§ **Jobs**
1/ Reproduce the interview transcript from "Interviewer: Let’s put" to "say to him?".
2/ In the interview transcript, what result did the evidence show, compared with the 25% that would be expected?

§ **Source excerpt**

------------------------------

Interviewer: On the other hand when he produces his evidence, he said 25% was what you would expect, but what he got was 45%, that is remarkable.


Atkins: No, that’s just playing with statistics.


Interviewer: Let’s put that to Rupert. Rupert Sheldrake, he says you’re just playing with statistics. He doesn’t believe a word of it. What do you say to him?


Rupert: Well I’d like to ask him if he’s actually read the evidence? May I ask you Professor Atkins if you’ve actually studied any of this evidence or any other evidence?


Atkins: No, but I would be very suspicious of it.


Rupert: Of course, being suspicious of it in advance of seeing it is normally called prejudice.


Atkins: Yes, there’s always reason to believe in bizarre phenomena by looking into alternative explanations within the scientific milieu. For example people guessing, because of a particular time of day that someone’s going to call.


Rupert: These tests exclude that, you seemed to have missed the point of the experiments. They’re done by random selection. You know, I started from the kinds of objections you’re putting forward, that’s the starting point, then we try to go on and test those in rigorous scientific tests.


Atkins: But they’re not rigorous.

------------------------------

§ **Raw data**
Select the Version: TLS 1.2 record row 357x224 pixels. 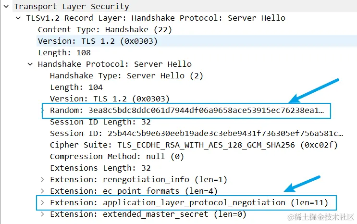[97, 41]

------------------------------

§ **Outputs**
1/
Interviewer: Let’s put that to Rupert. Rupert Sheldrake, he says you’re just playing with statistics. He doesn’t believe a word of it. What do you say to him?

2/ 45%.